Grove Gathering: Grove Innovations Assault Team Bike
Photos and words by Jarrod Bunk

This assault was one of the first 10 assaults to roll out of production in Grove’s Pennsylvania factory and was ridden as a team race bike in the early 90s.  I can’t imagine if I were in attendance back then, my mind would’ve melted as a ten-year-old.  Just look at it! Fade, check, splatter, check, crackle, WHAT? This Grove has one of the wildest paint jobs I’ve seen on a bike. Sadly I’m told that this paint can’t be replicated because the chemicals don’t exist any longer.

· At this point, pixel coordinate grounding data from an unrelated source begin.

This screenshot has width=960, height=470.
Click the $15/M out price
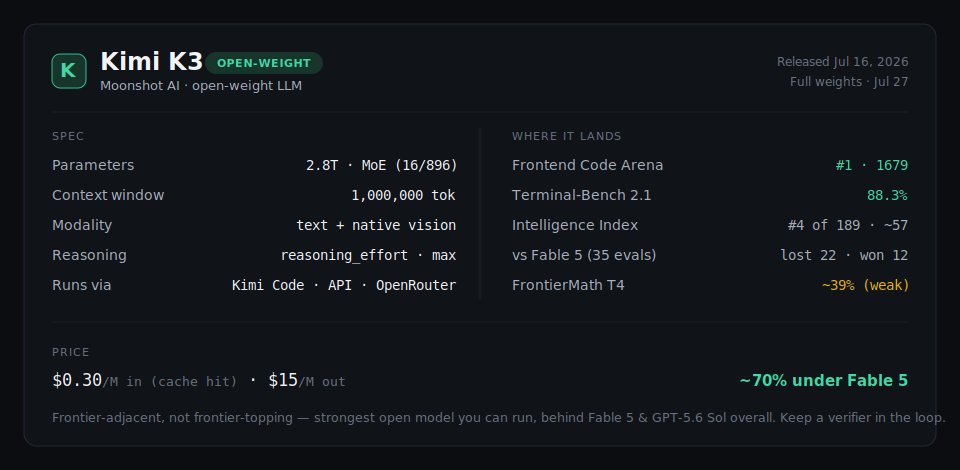click(307, 381)
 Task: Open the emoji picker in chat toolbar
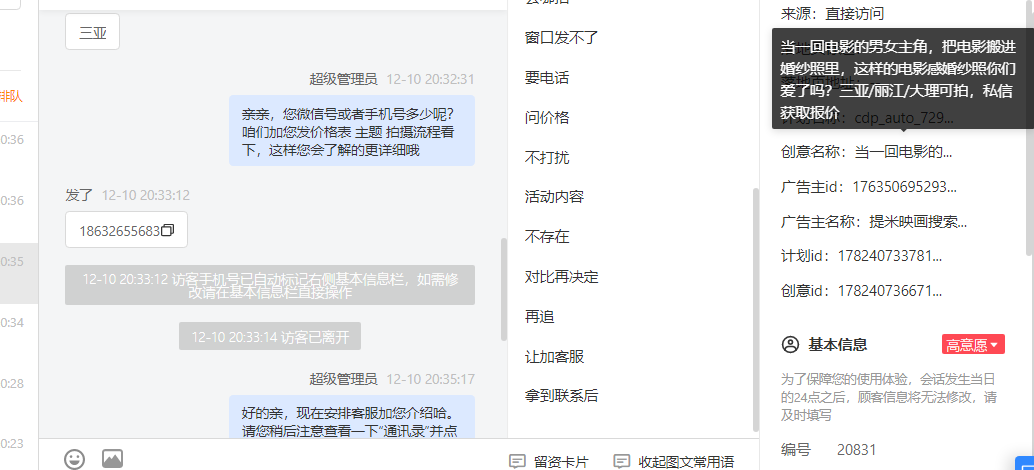pyautogui.click(x=75, y=459)
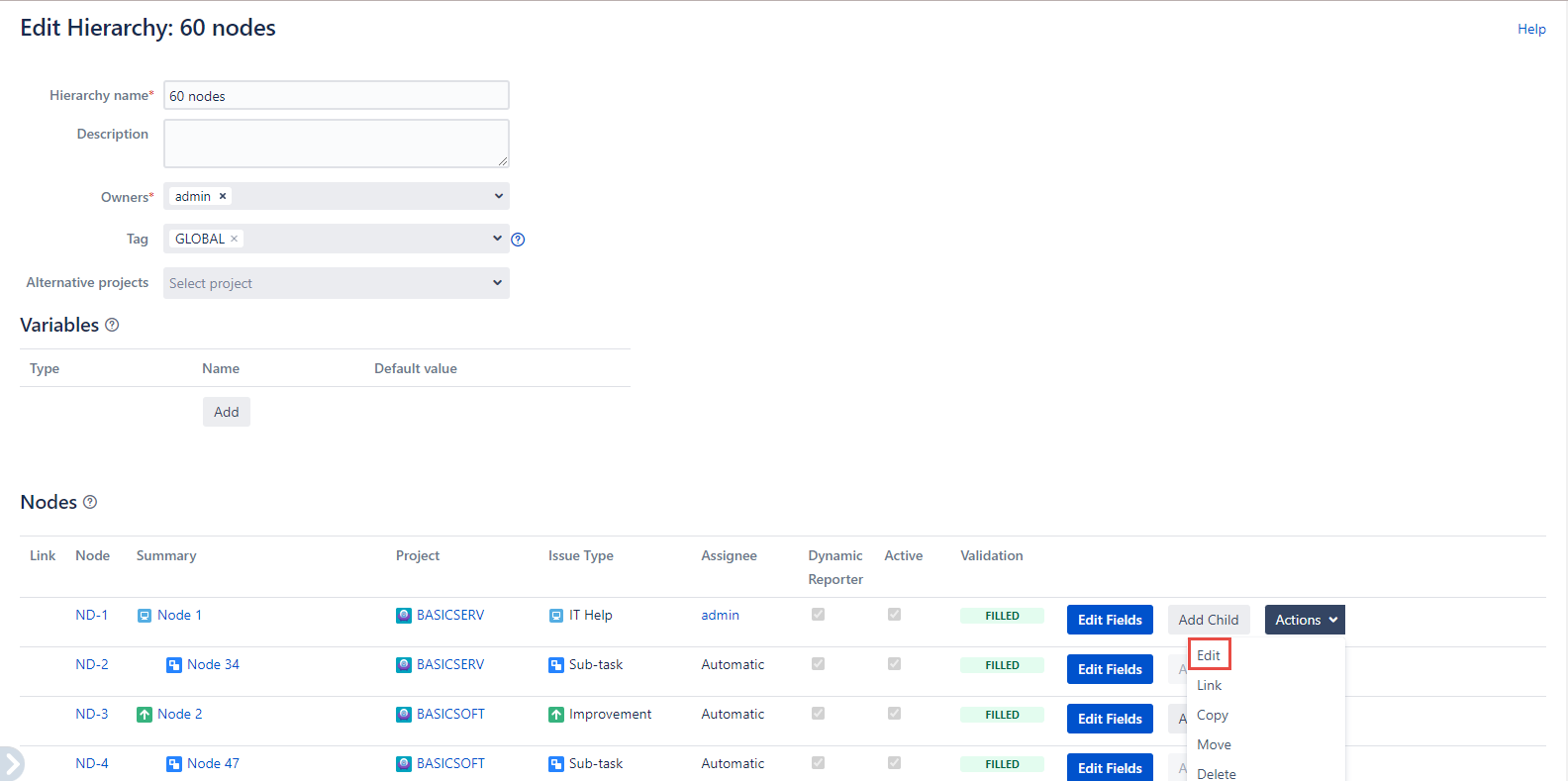The image size is (1568, 781).
Task: Open the Actions dropdown for ND-1
Action: [1305, 620]
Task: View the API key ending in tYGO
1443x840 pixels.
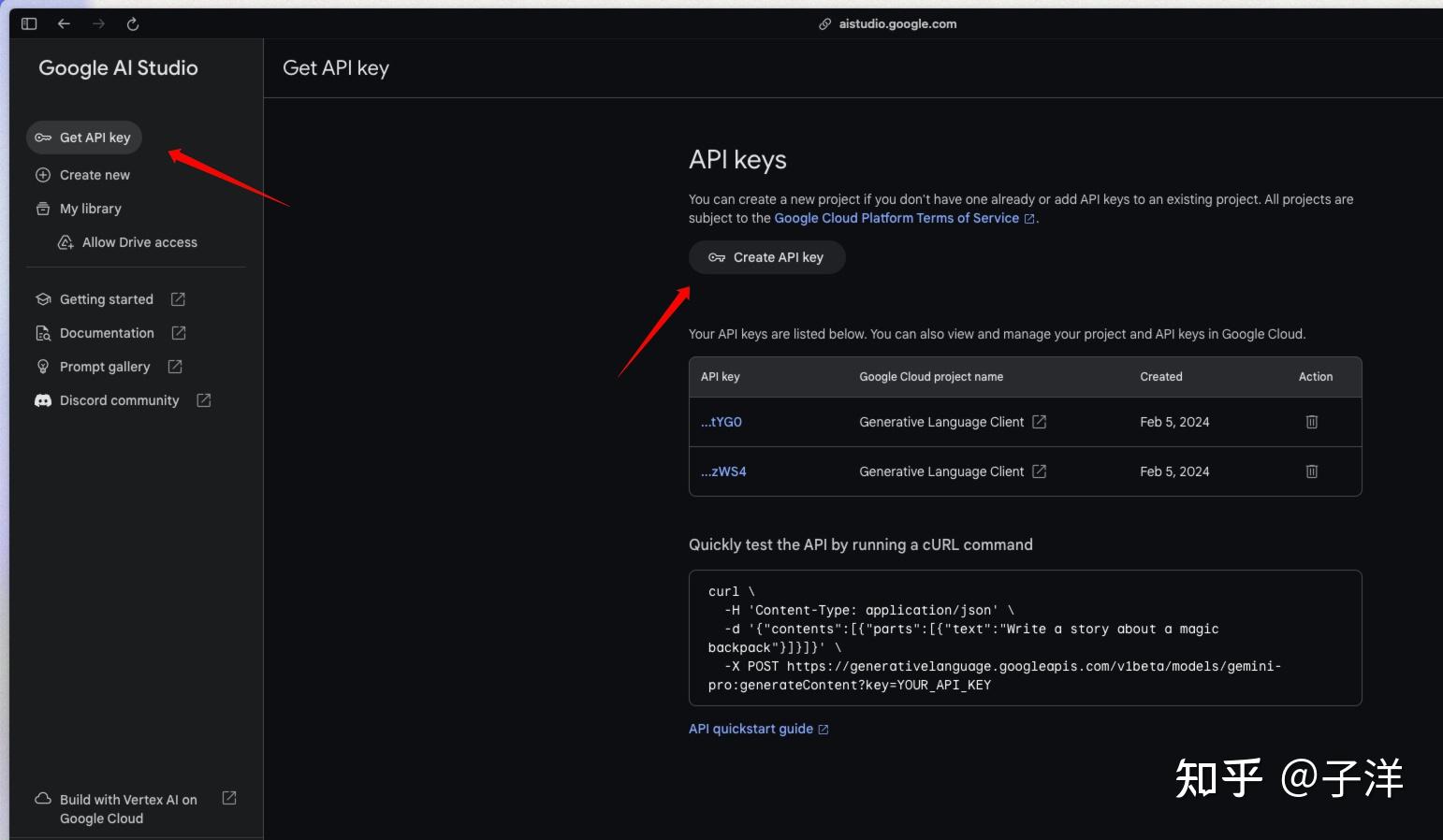Action: click(722, 422)
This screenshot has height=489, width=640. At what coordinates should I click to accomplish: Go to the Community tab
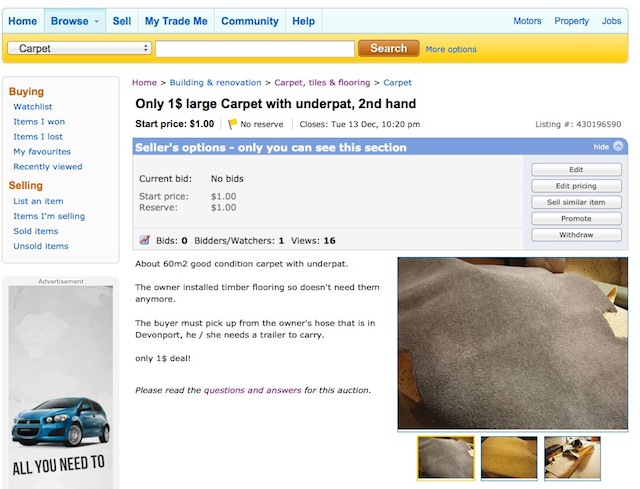coord(250,21)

Not only did Grove make frames, forks, stems, and handlebars, but perhaps the coolest of all of the Grove parts is the Hotrod cranks.  At the time square taper was everywhere, but Bill Grove and his team looked to military applications and came up with an asymmetrical polygon, very similar looking to the interface that E13 uses in their cranks today some 25 years later.  They thought if tanks used this design it should be strong enough for a bicycle application. These two-piece cranks used a row of four bearings (two per side) and some seals to keep the weather at bay. Aside from the cranks, this build features some pretty standard parts for a grove of the time, including the Hammerhead bar/stem, and some Shimano XT parts.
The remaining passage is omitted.